You don’t have to be involved in aviation very long before you hear the time-honored advice on personal minimums. It goes something like this: “Legal weather minimums are just a starting point. You should establish your own personal minimums for flying, and you must have the discipline to stick to them-no matter how much you want to make the trip.”
Sound familiar? It’s good advice. Most pilots would agree that it’s a good idea, and it’s probably true that more accident pilots-not to mention their innocent passengers-might be alive today if they had followed it. So why didn’t they? And why do so many pilots who appear for flight reviews or other training look sheepish and make excuses for why they haven’t managed to write down their own personal minimums?
There are probably many reasons that the concept of personal minimums is more honored as an idea than as a regular practice. I suspect, however, that a major reason is that many pilots – even safety-conscious ones – don’t have a clear idea about where to start, and that many flight instructors – even conscientious ones – may not know how to guide pilots through the process of establishing personal minimums. I confess that I have been guilty on both counts. I consider myself to be a safety-minded pilot, but for too many years my personal minimums were little more than a vague mental notion. I also like to think of myself as a conscientious and safety-minded flight instructor (CFI), but far too few of my clients would be able to tell you that I even talked about, much less taught about, personal minimums. To make amends, here are some ideas that might help fellow aviators avoid similar sins of omission.
Let’s start with the basics. What exactly do we mean when we talk about “personal minimums?” In formal terms, personal minimums refers to an individual pilot’s set of procedures, rules, criteria, and guidelines for deciding whether, and under what conditions, to operate (or continue operating) in the National Airspace System.
While this definition is accurate, there are several reasons why you may not find it particularly helpful as a starting point. First, it tends to describe the product rather than explain the process, which is where many pilots have trouble. Second, and more importantly, the formal definition of the end product – your personal set of procedures, rules, criteria, and guidelines – does not really convey one of the core concepts: personal minimums as a “safety buffer” between the demands of the situation and the extent of your skills.
Think of personal minimums as the human factors equivalent of reserve fuel. When you plan a flight, the regulations require you to calculate fuel use in a way that leaves a certain minimum amount of fuel in the tanks when you land at your destination or your alternative. The reserve fuel is intended to provide a safety buffer between fuel required for normal flight and fuel available to avoid total quiet in your engine compartment.
In the same way, personal minimums should be set so as to provide a solid safety buffer between the skills required for the specific flight you want to make, and the skills available to you through training, experience, currency, and proficiency. In fuel calculations, you wouldn’t dream of planning a flight that would force you to use your reserve fuel, or (worse) take you to the “unusable fuel” level in the tanks. In skill calculations, you shouldn’t consider making a flight that requires use of skills at the “reserve” or (worse) “unusable fuel” level of your piloting ability.
So where do you start in developing personal minimums? There is no single “right” way to proceed, but if you’re unsure of how to proceed in establishing your own personal minimums, this method offers a reasonable place to start.

Stored rows ->
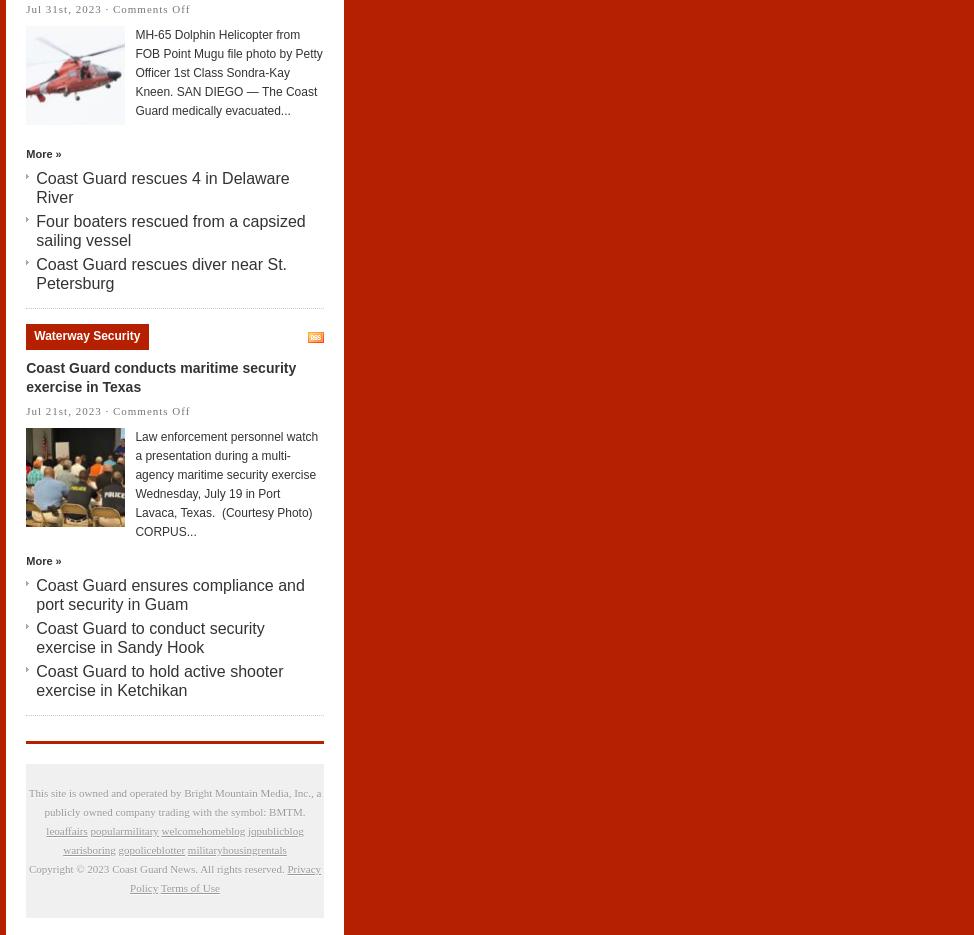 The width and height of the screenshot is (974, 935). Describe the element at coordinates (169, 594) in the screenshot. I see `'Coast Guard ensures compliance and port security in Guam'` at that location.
==
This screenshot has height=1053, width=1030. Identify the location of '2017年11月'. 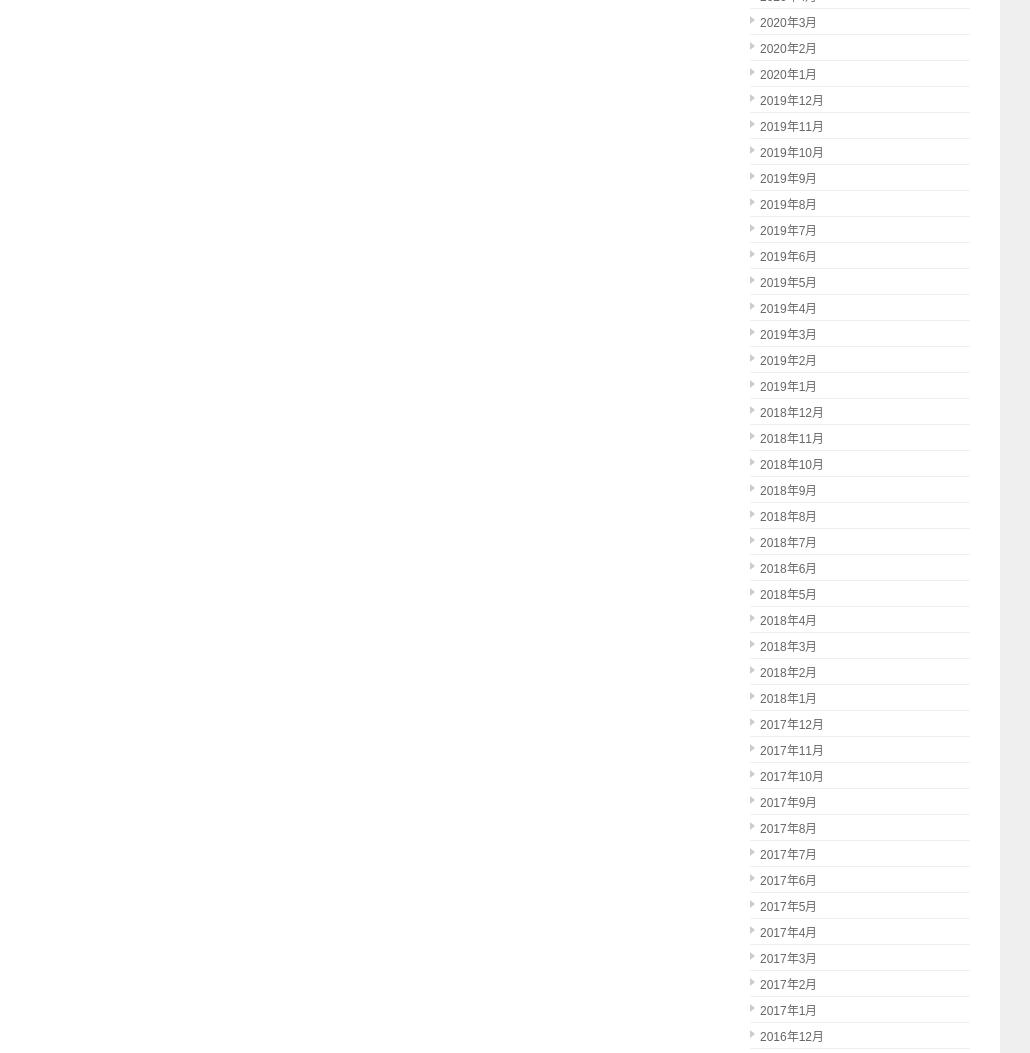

What is required ->
According to the article on pilots' personal minimums, why might the formal definition of personal minimums not be a helpful starting point? Answer in one to three sentences.

Written answer ->
It describes the product rather than the process, and the process is where many pilots have trouble. More importantly, it doesn't convey a core concept: personal minimums as a safety buffer between the demands of the situation and the extent of a pilot's skills.